An Unexpected Journey

Recently, when building qt5, I'd started noticing some very strange errors from the configure script. The errors seemed to indicate that an awk script was being used as a filename - very strange. Even stranger was that other people weren't hitting this issue - just me. Never a good sign. Today, I finally got around to debugging it and the issue was rather weird.

My initial thought was that my version of bash was incompatible with the script in some way, so I copied the code for the function that was erroring and made a standalone version - it worked fine. I then tried to run the configure script using sh -x to watch it was doing, but unfortunately that seemed to confuse the script. Finally, I started to read the code. The relevant function reads:


$awk ' BEGIN {

lots of awk

} '

Finally, I spotted that $awk was not being set. If you look at the script then you can see that the qt5 configure looks for gawk, nawk then finally awk. So, the obvious step was to see if I had a version of awk installed. Using 'which' told me I didn't have one, but using rpm -q told me I did - curiouser and curiouser.

I checked what the gawk package installed and I could see that at least part of it was there, but running it gave an IO error - very weird. In fact, I could see that I was running a symlink that pointed to a file that wasn't there. At this point, I assumed a bad update of some kind, so I ran:

zypper install gawk

It said my gawk was the lastest. I then tried

zypper install -f gawk

to force the install and it gave an IO error. Spot the pattern? Every
time I try to do stuff to the gawk binary I get an IO error. At this point, I looked at /var/log/messages and saw a lot of messages like this:

May 19 18:51:06 linux-h33o kernel: [ 58.719815] EXT4-fs error (device
sda6): ext4_ext_check_inode:403: inode #393297: comm rpm: bad header/extent:
invalid magic - magic 0, entries 0, max 0(0), depth 0(0)

Not good.

This seemed like some kind of file system corruption, so I backed up my files immediately before I carried on investigating. Running fsck from a rescue system showed a few errors, but nothing major, and all were fixable. After allowing the repair I rebooted, sure in the knowledge that the problem was solved.

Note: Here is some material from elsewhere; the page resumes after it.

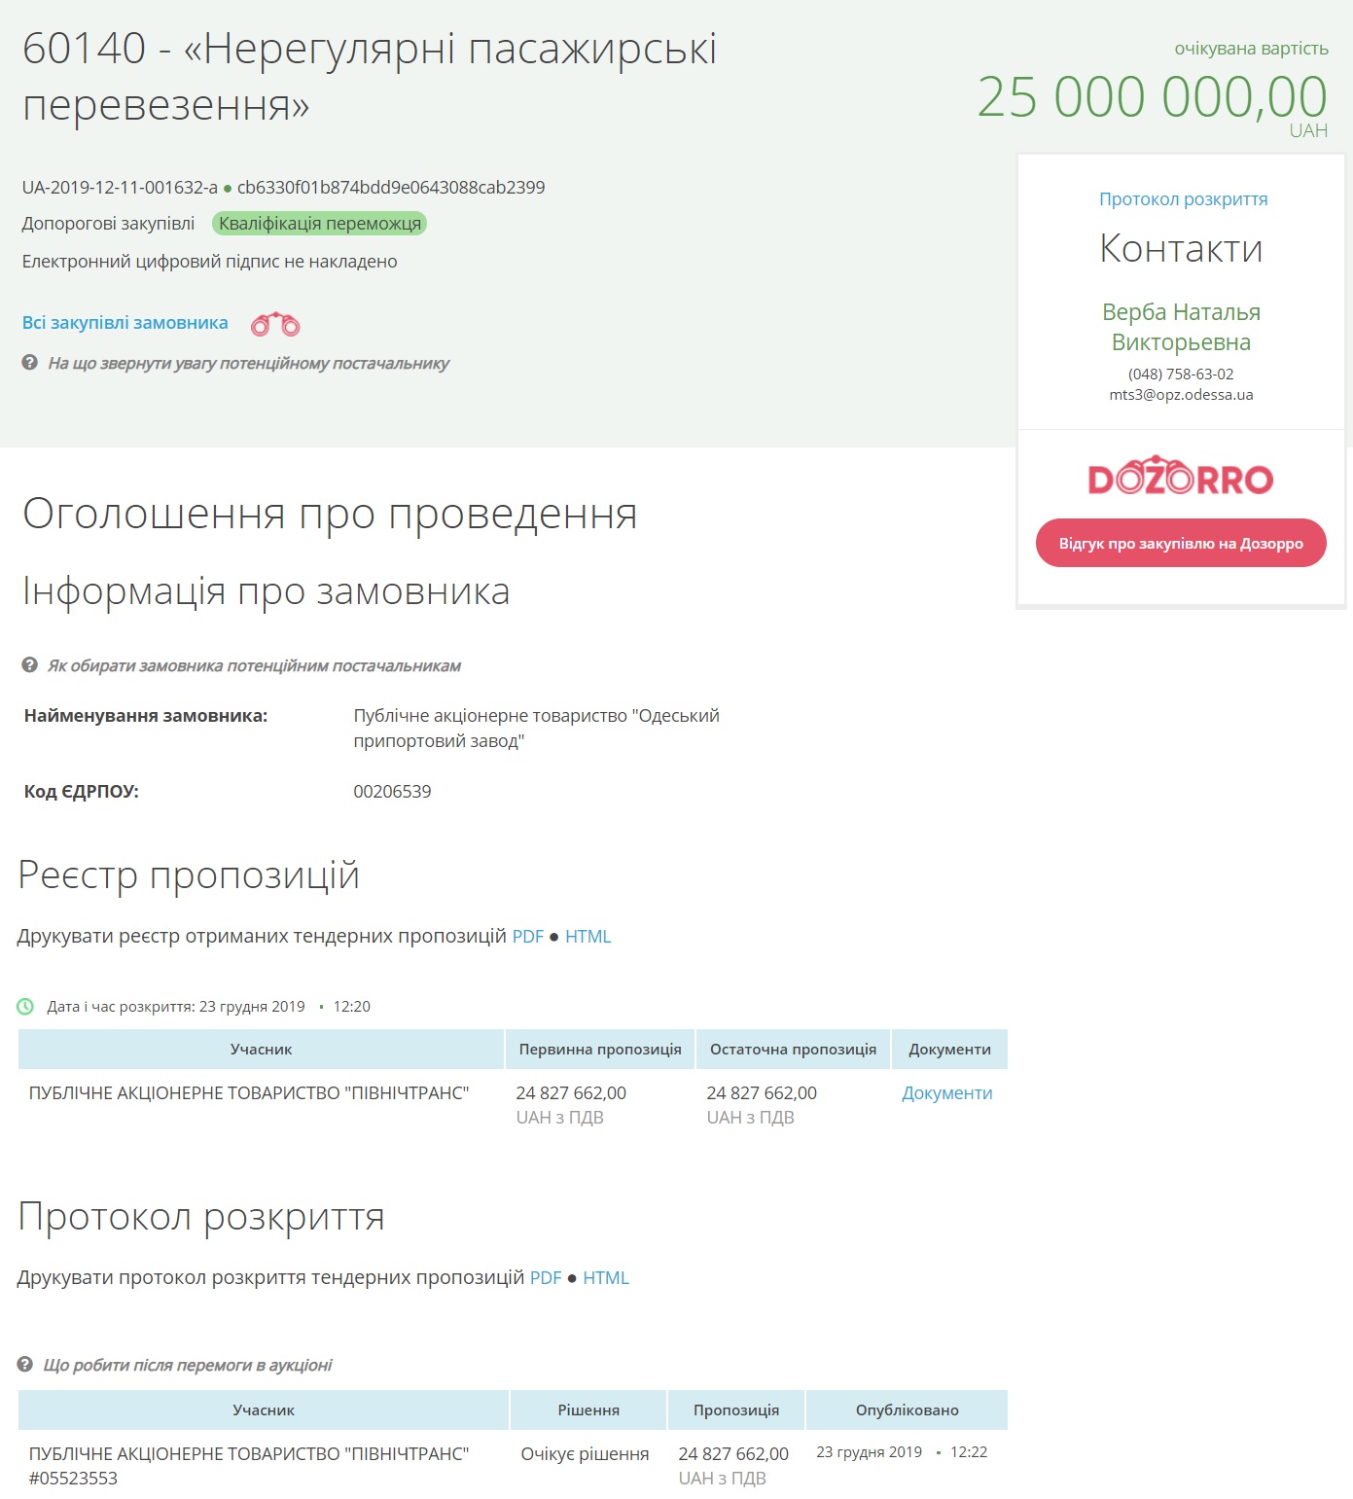
Task: Click the 'Кваліфікація переможця' status badge
Action: tap(320, 224)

All I needed to do was reinstall the corrupted gawk package:

linux-h33o:/home/rich/src # zypper install -f gawk Loading repository
data...
Reading installed packages...
Forcing installation of 'gawk-4.0.0-3.1.2.x86_64' from repository 'openSUSE-12.1-Oss'.
Resolving package dependencies...

The following package is going to be reinstalled: gawk

1 package to reinstall.
Overall download size: 820.0 KiB.
No additional space will be used or freed after the operation.  Continue? [y/n/?] (y):
Installing:
gawk-4.0.0-3.1.2 [error] Installation of gawk-4.0.0-3.1.2 failed: (with
--nodeps --force)
Error: Subprocess failed. Error: RPM failed: error:
unpacking of archive failed on file /bin/gawk: cpio: rename failed -
Input/output error error:
gawk-4.0.0-3.1.2.x86_64: install failed

Oh dear. It's not good when fsck says the file system is ok, but the driver disagrees.

At this point, I started doing some serious googling to figure out wtf was going on. Happily, I came across the following bug report that let me resolve the issue https://bugzilla.kernel.org/show_bug.cgi?id=32182 . By following the debugfs steps described, I was able to kill the bad inode. Thank fully this fixed my file system.

So what can we learn from this? Obviously, we can learn that the configure script wasn't the source of the problem, but simply the way it manifested. It also shows that the configure script has a bug in that it doesn't report when awk is missing. We can also learn that a bit of googling can solve a lot of problems.

A final point to note if anyone is considering doing evil things with debugfs like this is that as soon as I figured out I had a corrupt file system I made a backup. This gives you a nice warm glow inside as you know you can attempt things that would otherwise be insanely risky.